Is Competition A Foreign Word?

Posted by By at 3 December, at 22 : 16 PM Print

by Eric J. Epstein

Competitiveness studies essentially analyze tax structure, labor pools and relative business climates. Rarely do they  discuss the nature of competition or who we are competing  against.

As a nation, we unquestionably implement domestic and  foreign policies that survive Administrations and incent and  subsidize the American brand. We protect steel, defend oil  and extract minerals from under the ocean floor – not in the  name of competition – but under the manifest guise of  protecting the American way-of-life.
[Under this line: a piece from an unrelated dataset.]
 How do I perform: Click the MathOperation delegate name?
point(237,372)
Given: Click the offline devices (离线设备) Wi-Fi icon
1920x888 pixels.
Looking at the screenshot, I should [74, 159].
Many of the “American” corporations that seek to capitalize  on state and federal competition polices are based in Bermuda,  manufacture in Mexico and import from China, yet remain “uncompetitive.”

When was the last time a talking head or political mouth  muttered a word about whether or not America’s competitive  edge is undermined or strengthened by these policies?
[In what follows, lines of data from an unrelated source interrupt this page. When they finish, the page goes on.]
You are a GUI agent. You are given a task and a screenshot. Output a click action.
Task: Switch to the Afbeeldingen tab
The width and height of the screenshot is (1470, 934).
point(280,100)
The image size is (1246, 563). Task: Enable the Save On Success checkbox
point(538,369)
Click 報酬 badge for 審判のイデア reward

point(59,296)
On that rare occasion when an international referee  sanctions foreign nations for knockoffs, corporate espionage, or illegal dumping, America still finds itself on the short end  of the competitive stick.
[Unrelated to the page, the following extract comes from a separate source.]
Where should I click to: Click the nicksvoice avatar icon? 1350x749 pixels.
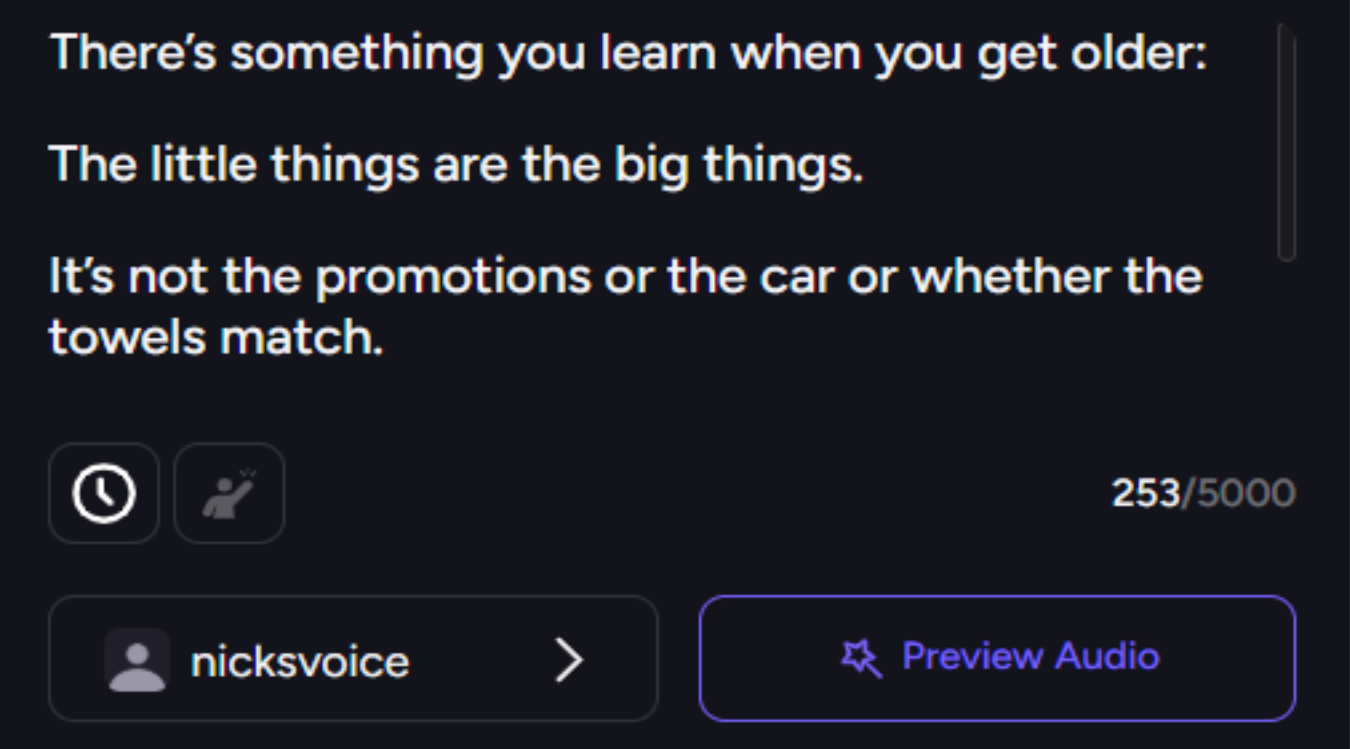click(136, 660)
Then again, how aggressive have we been in dealing with  insider trading, mortgage packaging or corporate fraud? We can not jump-start competition when consumers,  entrepreneurs and markets do not believe that there are fair  rules of engagement or objective referees with enforcement powers.

The bigger question to ponder is whether the American  lifestyle is conducive to competition. Is the contemporary  American-way-of life overweight, sluggish, and self-indulgent?  And if so, should we not fashion policies to target the American  psyche rather than write blank checks to create artificial  competition?

Twenty years ago in the wake of Tiananmen Square,   China’s leaders were scared and embarrassed into action.  The Communist Party decided that making money was good  and competing against the US was better. We celebrated the  demise of the Soviet Union, and accepted the mantle as the  world’s only superpower.

The current reality is that we can not compete against China.  They are agile, repressive and not slowed down by the  machinations of democracy, lobbying or sound bites. There are  no workplace rules, lax environmental regulations, and  consumer safety recalls are nonexistent.  Forget human rights, clean air and toxic crayons. Red China is a competitive juggernaut  without a democratic middle-class.

At some point the Chinese will be pushed by the appetite of  their workers to buy whatever we are still manufacturing. But  that won’t cure the apathy and inertia that has supplanted the  American can-do attitude.

We need to have a frightening fireside chat about what we  can learn from China while preserving and maintaining a  modern democracy.

We are a consumer society, not a competitive culture. We  do not allow failure, and will not tolerate the emotional bruises  that result from competition. Rules are not meant to be broken.  Not all kids deserve four strikes, a “progress” trophy or a gift  certificate to self-esteem camp. These kids grow up to become  adults who demand a European sedan, mental health days for  a hangover and a time-share in the Caribbean.

If we are serious about competition, than we need to rethink  who and what we are as a culture. All the tax abatements,  giveaways and subsidies that politicians rush to adorn businesses  with in the name of competition  will not cure our cultural  addiction to soft-landings for everybody.